Another strategy is to focus on being really present with your partner. “Even more than what we do with each other, the most creative thing we can do in a relationship is to be fully present with each other while we’re doing it,” says Ringrose. “We don’t want to just play pickleball or go salsa dancing without connecting with each other.” This is where it might be helpful to put down the screens and ensure technology isn’t replacing communication within the relationship. “It’s about making time to have a proper chat,” says Ringrose, adding, “this can make a big difference and keep things fresh.”

Brogan and Antony's wedding. Featured in VEIL Issue One, available here.

Fight right
The first three minutes of a fight predicts how a fight will go as well as how a relationship will go,” the prominent relationship psychologist John Gottman once said. It’s a scary thought. But if it’s true (like Gottman’s studies have suggested) then how do you want it to go?

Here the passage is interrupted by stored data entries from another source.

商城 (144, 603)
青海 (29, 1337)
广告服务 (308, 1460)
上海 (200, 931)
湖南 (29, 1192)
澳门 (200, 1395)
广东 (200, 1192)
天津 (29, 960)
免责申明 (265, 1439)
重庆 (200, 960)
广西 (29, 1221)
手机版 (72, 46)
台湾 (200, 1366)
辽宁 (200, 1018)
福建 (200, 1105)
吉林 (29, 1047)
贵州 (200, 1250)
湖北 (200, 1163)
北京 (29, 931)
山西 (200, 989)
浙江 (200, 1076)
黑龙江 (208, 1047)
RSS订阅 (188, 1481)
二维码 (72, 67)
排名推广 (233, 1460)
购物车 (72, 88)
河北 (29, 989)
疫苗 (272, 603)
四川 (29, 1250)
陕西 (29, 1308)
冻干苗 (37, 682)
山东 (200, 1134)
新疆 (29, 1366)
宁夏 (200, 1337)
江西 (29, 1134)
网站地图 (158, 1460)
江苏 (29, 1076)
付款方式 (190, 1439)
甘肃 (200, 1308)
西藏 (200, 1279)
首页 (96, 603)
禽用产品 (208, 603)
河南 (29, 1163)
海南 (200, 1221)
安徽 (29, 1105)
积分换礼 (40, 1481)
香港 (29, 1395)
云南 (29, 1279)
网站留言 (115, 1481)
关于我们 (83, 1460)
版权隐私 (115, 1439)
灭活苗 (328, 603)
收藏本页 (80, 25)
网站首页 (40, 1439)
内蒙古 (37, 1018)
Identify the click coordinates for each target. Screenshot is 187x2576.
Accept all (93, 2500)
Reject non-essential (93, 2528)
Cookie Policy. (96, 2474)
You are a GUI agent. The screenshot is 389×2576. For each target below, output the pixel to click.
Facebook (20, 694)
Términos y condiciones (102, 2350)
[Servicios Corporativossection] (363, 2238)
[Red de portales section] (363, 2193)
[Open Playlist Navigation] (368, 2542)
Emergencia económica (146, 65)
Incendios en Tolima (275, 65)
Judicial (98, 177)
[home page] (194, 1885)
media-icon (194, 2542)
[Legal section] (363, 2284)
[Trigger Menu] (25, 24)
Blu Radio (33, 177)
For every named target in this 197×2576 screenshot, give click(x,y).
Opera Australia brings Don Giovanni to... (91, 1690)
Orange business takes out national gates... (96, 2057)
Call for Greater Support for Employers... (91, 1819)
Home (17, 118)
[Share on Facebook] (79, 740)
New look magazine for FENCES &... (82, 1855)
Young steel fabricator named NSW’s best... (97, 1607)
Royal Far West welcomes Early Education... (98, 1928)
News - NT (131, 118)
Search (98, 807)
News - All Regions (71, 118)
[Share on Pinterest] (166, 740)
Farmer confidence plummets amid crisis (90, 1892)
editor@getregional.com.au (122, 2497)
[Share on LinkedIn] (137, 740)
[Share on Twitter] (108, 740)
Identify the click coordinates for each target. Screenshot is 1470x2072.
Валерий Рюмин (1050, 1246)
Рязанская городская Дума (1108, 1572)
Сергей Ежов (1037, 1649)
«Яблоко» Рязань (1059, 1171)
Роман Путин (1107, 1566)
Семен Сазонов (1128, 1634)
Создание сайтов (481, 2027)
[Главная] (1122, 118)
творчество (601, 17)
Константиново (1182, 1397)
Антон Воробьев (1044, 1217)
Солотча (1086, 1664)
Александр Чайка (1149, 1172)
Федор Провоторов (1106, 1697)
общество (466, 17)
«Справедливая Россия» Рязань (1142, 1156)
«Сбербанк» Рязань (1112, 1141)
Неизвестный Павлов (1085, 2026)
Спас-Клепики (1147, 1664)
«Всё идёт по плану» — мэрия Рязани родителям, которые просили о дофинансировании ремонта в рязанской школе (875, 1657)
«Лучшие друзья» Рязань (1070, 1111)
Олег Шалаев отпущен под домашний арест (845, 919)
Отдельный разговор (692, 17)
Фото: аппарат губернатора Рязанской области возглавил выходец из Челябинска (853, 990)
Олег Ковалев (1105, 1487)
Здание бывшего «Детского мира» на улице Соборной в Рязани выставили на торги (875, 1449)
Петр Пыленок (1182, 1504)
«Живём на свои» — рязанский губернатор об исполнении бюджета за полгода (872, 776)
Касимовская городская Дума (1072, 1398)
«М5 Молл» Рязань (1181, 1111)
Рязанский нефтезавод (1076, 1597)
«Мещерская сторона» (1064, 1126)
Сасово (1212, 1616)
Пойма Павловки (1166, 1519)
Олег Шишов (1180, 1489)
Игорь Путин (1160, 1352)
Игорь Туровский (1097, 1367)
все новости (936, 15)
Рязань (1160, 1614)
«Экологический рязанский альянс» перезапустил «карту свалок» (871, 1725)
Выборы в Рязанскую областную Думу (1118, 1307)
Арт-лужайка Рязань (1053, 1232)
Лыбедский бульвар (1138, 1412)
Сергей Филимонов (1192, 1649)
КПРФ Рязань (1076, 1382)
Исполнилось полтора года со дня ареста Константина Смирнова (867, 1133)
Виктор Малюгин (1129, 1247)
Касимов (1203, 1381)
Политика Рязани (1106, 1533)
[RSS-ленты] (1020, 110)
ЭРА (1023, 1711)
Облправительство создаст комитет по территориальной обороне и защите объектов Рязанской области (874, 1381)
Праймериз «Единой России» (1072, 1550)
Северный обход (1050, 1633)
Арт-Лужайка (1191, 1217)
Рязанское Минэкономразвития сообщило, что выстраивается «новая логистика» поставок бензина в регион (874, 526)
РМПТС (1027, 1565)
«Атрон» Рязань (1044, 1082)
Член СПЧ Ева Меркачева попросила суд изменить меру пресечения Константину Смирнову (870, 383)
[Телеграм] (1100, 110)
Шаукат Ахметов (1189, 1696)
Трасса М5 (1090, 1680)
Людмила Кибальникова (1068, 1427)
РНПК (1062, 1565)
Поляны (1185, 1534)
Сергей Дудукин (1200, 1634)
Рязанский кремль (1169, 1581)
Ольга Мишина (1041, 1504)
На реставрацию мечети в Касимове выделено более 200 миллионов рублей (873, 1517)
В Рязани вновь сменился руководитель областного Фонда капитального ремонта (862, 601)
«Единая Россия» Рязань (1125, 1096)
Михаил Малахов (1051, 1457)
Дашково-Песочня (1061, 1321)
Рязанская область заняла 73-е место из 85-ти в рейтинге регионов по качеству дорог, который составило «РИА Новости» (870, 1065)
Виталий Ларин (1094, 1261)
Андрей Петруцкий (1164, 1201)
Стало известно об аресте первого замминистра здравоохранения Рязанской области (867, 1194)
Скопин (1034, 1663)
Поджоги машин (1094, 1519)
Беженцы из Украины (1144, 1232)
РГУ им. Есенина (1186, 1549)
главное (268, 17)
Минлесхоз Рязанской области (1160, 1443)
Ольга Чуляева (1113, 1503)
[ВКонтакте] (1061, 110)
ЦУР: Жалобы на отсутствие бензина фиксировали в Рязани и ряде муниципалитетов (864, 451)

"This is a big one,” says Luscombe. “I often encourage couples to work on expressing their feelings clearly and concisely – can you sum up what you’re feeling in one or two sentences? If not, take a breather and come back when you can.” We can get creative with conflict in the same way as any other aspect of a relationship: by doing something different to what we’d usually do. When the inevitable conflict arises, Luscombe suggests getting creative by switching up your environment – go for a walk, meet for a coffee, or head out to dinner and pick up the conversation there. “Conflict should be a tool for connection, not ammunition,” she adds.
Sexual healing
Creativity plays an important role in the bedroom too. “We need to see sex or pleasure as a creative act,” says Georgia Grace, a somatic sexologist and the author of The Modern Guide To Sex. “There are endless strategies to do this.” Grace advises against scheduling sex (“that can be really stressful for a lot of people and it can mean they tap out”) but suggests other ideas like regular check-ins to develop positive sexual communication, or perhaps trying a new position, tool or toy at least once a month. “It’s about finding new and creative ways to be sexually intimate with each other, drawing on what you liked at the start of the relationship or drawing on what you’re longing for currently.” After all, sex is one of the most playful things we can do as adults – why not set an intention to keep it interesting? “We are always in a process of change – we are not fixed beings – so it is really important to bring this idea to sex as well,” says Grace.
By appointment
In every healthy relationship, there comes a time when the most creative choice might be reaching out for professional support. This could look like making an appointment with a relationship coach like Luscombe, consulting a sexologist like Grace or learning a shared mindfulness technique with an expert like Ringrose. “Every single person, even the most qualified people, will have a period of time where their body is changing, or their relationship is changing or their desires are changing,” says Grace. At its core, creation begins with presence – the willingness to see what’s needed. Like Ringrose adds, “Our partner is always telling us through their behaviour and responses what they need and what is being asked of us in terms of growth in the relationship, but it’s only when we become present that we sense this fully.”